There were many photographs of Hana and Mika in high school. Mika stared at one. Of the two downtown. Hana’s arm slung around Mika, protesters behind them, hands clutching a sí se puede sign. They’d skipped school to attend a farm worker demonstration. Mika wasn’t sure what they were protesting—it was more Hana’s thing—but it felt good to yell. To chant. To make a scene. Hana had helped Mika find her voice. It was loud and powerful. She stuck the photo in the album.
Next, Mika picked up a Polaroid Hana had snapped of her. It was her first day of college, and she was smiling as if it were Christmas morning. Hiromi thought Mika would major in business and live at home, but art and the dorms had always been her intention.

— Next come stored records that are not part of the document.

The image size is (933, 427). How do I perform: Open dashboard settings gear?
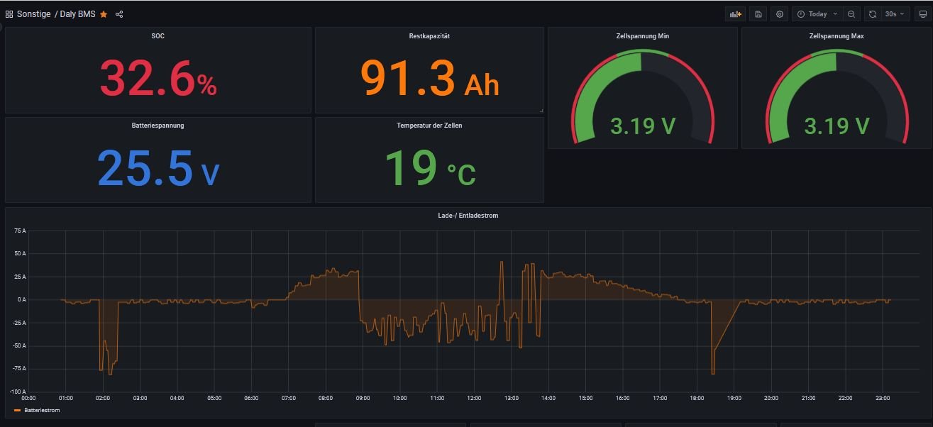coord(780,14)
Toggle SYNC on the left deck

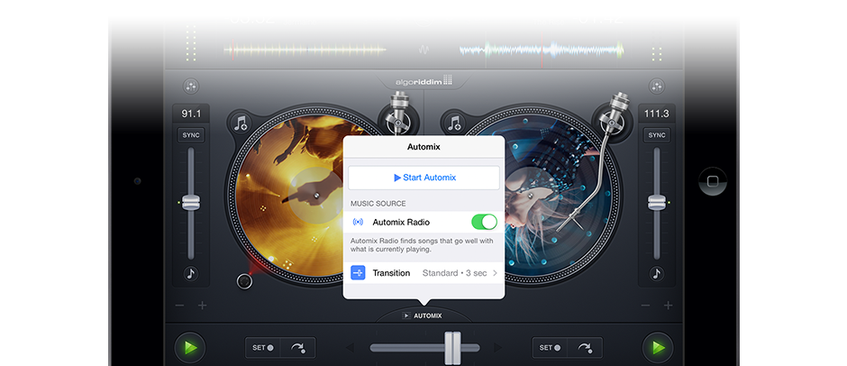(x=190, y=135)

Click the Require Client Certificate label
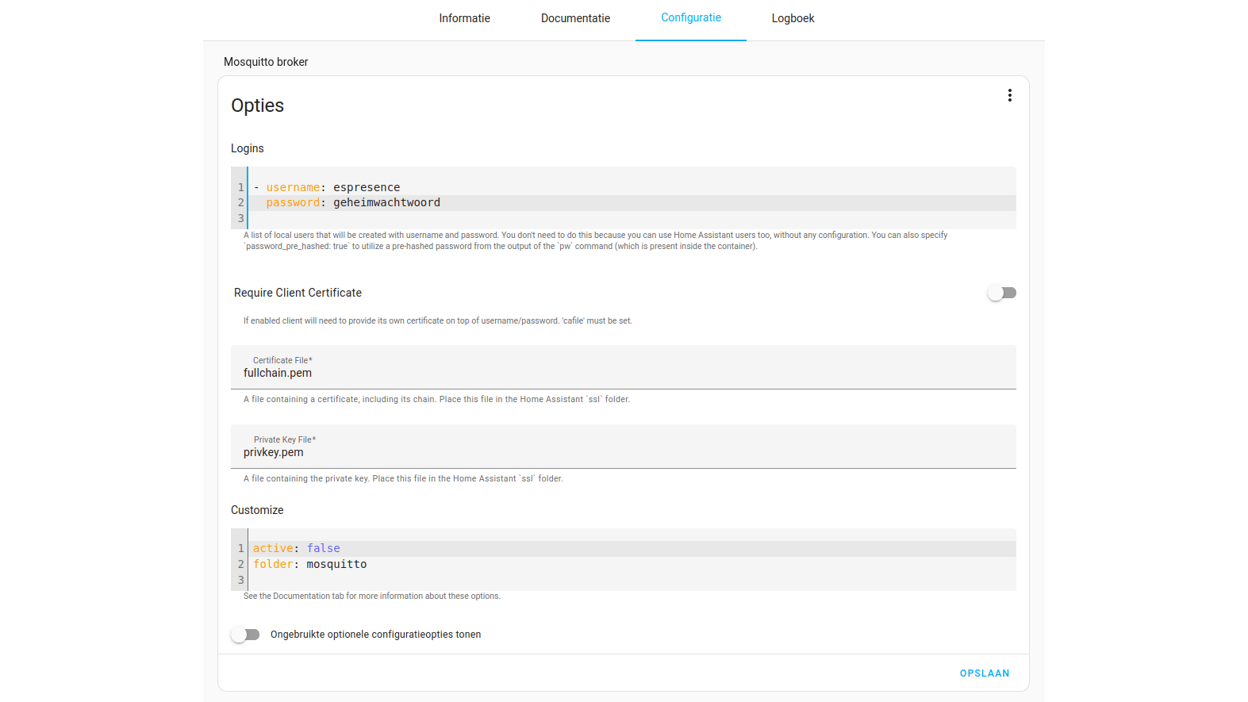298,293
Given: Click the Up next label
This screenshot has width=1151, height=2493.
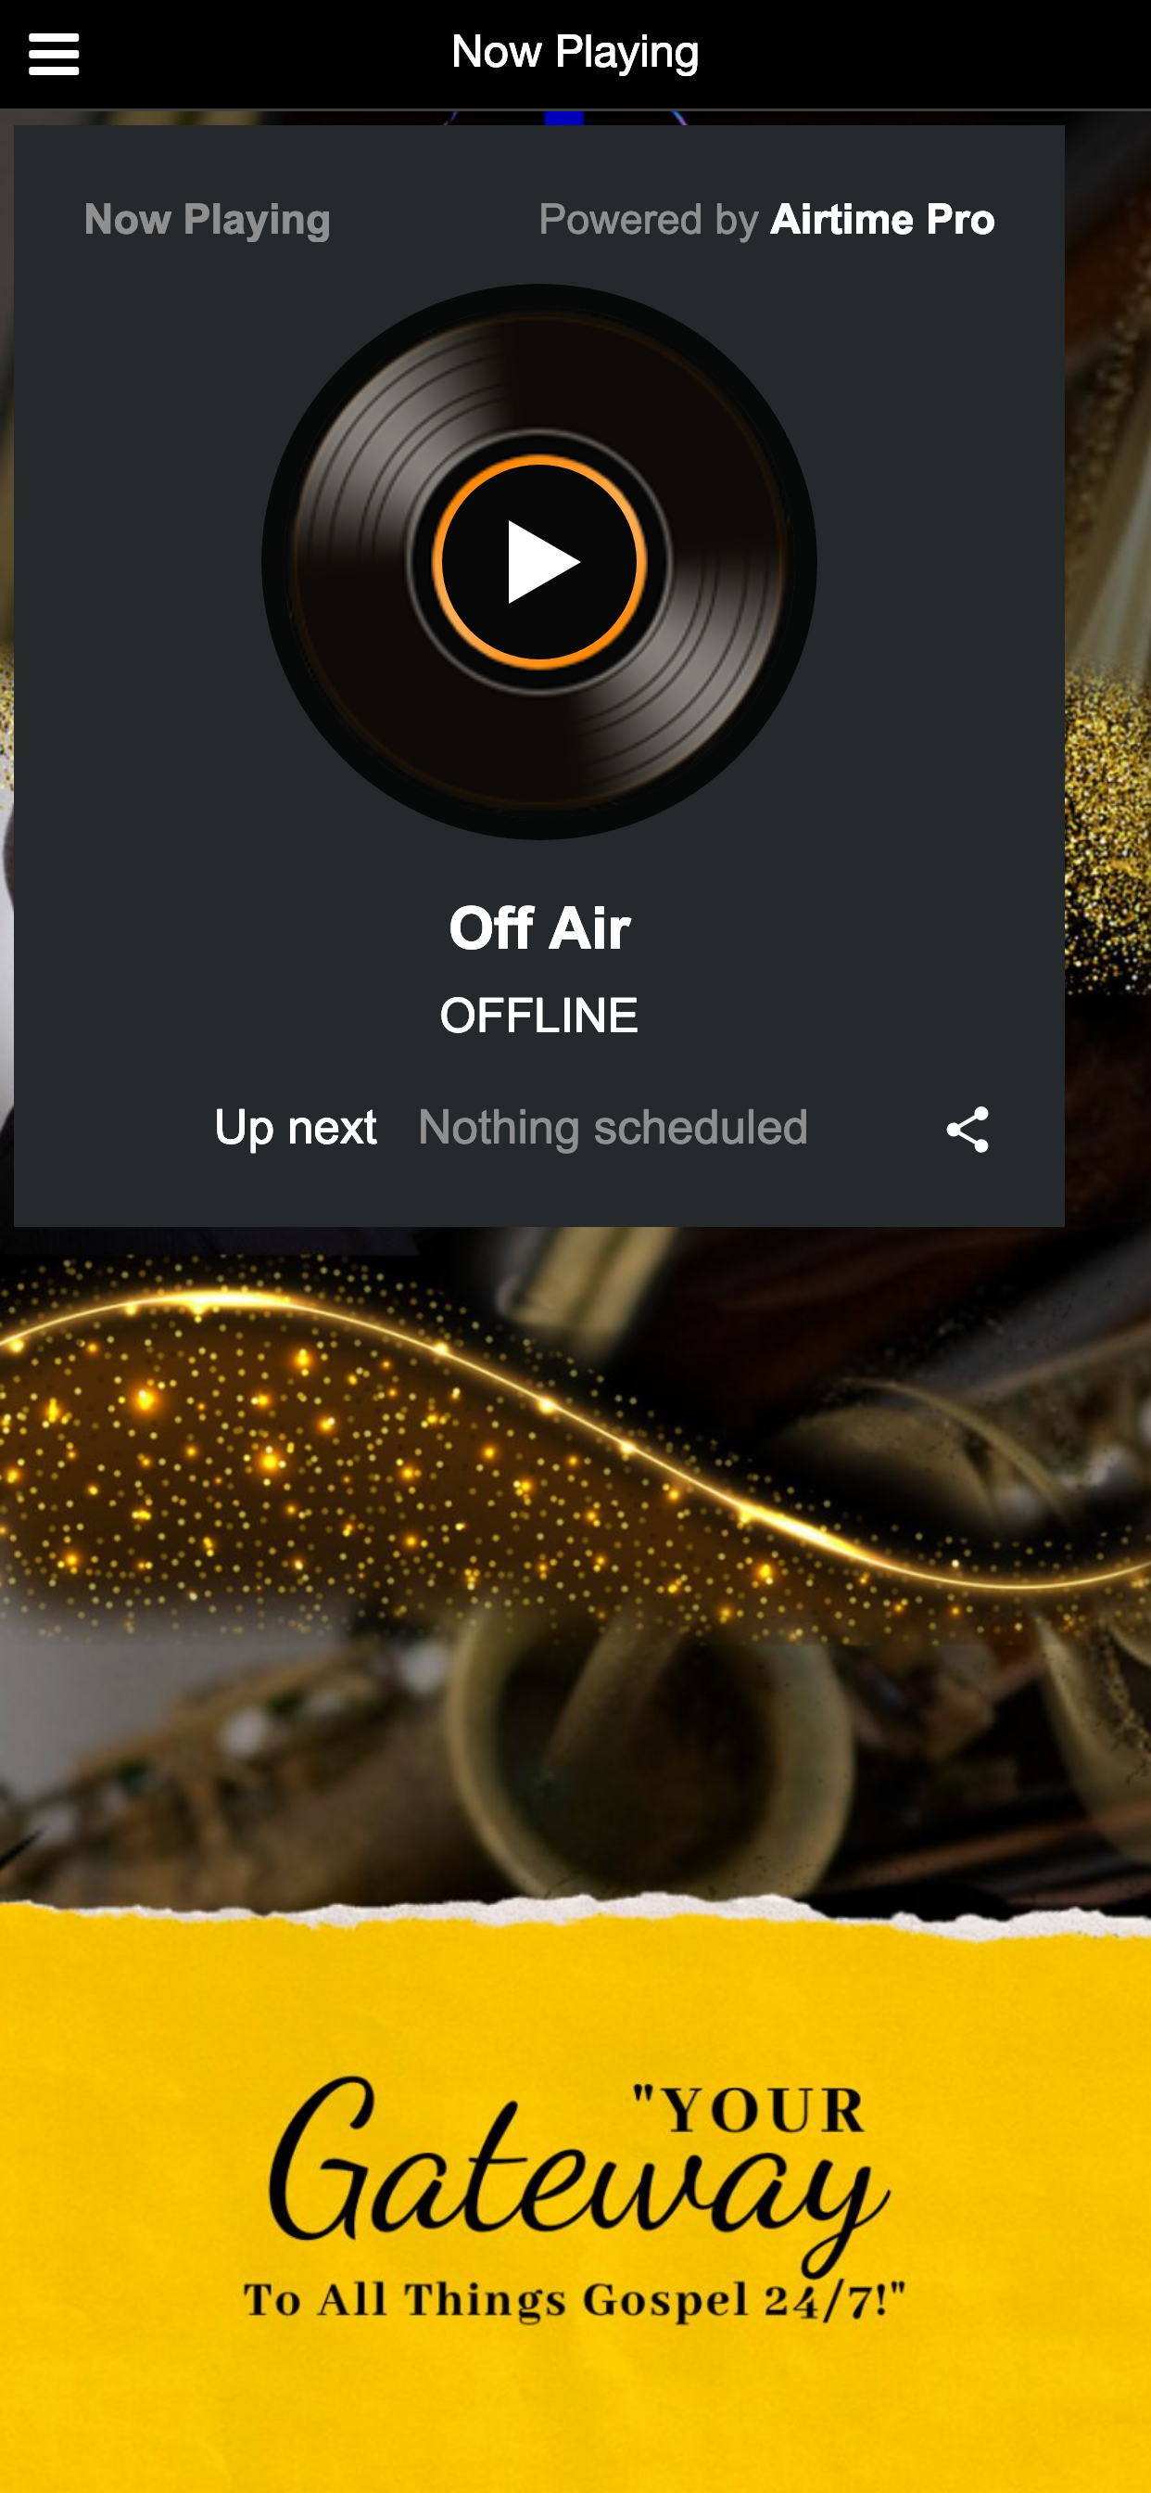Looking at the screenshot, I should [296, 1128].
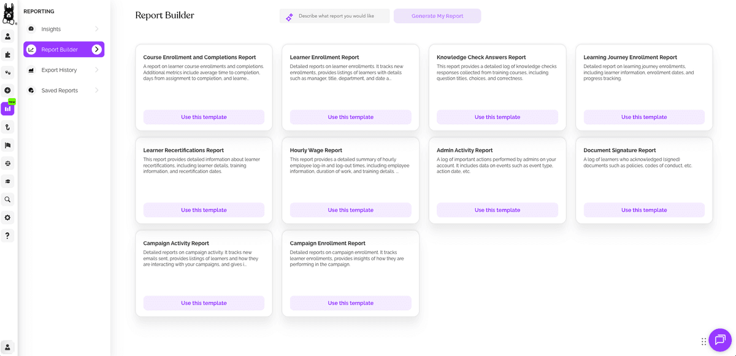
Task: Open the settings gear icon
Action: [7, 218]
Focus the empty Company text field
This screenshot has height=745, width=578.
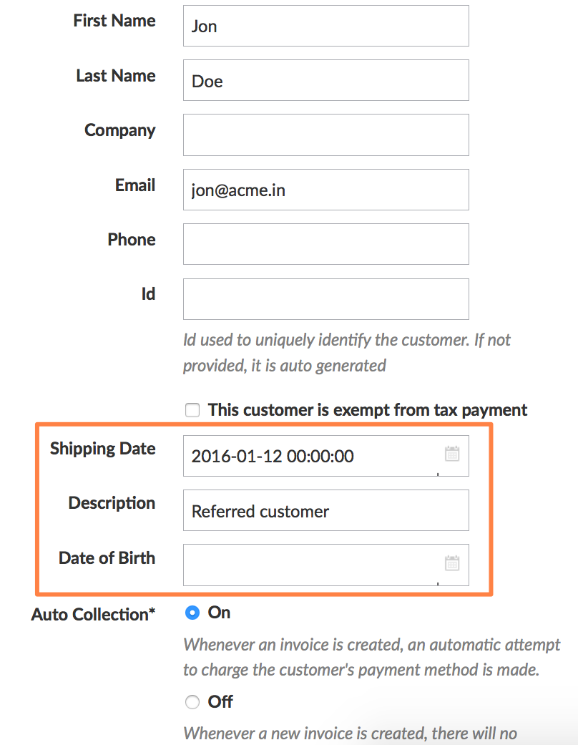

Hana and Mika had filled out their financial aid and housing paperwork together and received Pell Grants. The night before she moved into the dorms, Mika had watched the clock, waiting for nine p.m. to strike, the hour Hiromi usually turned in. When her mother was the most tired. The least likely to be up for a fight. As her father shut off the television, Mika steeled her nerves and announced that she was moving out and majoring in art. Hands balled into fists, she’d been ready to set her life down for her dream.
Ungrateful, Hiromi had called her. She was in her house robe. Shige wouldn’t look at Mika. This girl thinks she’s going to be a painter, Hiromi had spat out to Shige. Then turned her wrath on Mika. You’ll never be an artist. You’ll waste your life. Go. Hiromi had flicked a hand at Mika, the vibration of her mother’s anger so heavy it might have knocked the teeth from Mika’s mouth. You hate it here so much, then leave. Maybe I’ll finally get some sleep. Mika had packed and spent the night at Hana’s. It had rained. Mika swiped away tears and comforted herself that she didn’t want to stay at home anyway, waste another moment living with a woman who wished to annihilate her. She had aspirations of grandeur. A girl broken and breaking out.
The dorm room was the first time Mika felt like a real artist, the dingy walls, the hissing radiator, the wardrobe bursting with black clothes. She was always five minutes early for everything. God, she remembered always watching the clock, unable to wait for her real life to begin. She paid so much attention to the minutes and hours. In fact, she knew the exact time Penny was conceived. Had turned her head and seen the clock on the nightstand. 12:01 a.m. The digital numbers the same color red as the dot a sniper uses to mark their target. But Mika didn’t pay too much attention to time anymore. She let it happily pass by. She pressed the photo into the album, casting a thumbprint over her shining face with a sigh.
The last photograph they included was of Mika, seven months pregnant with Penny. She was smiling and curled into an armchair like a small animal, hair swept up into a pair of space buns.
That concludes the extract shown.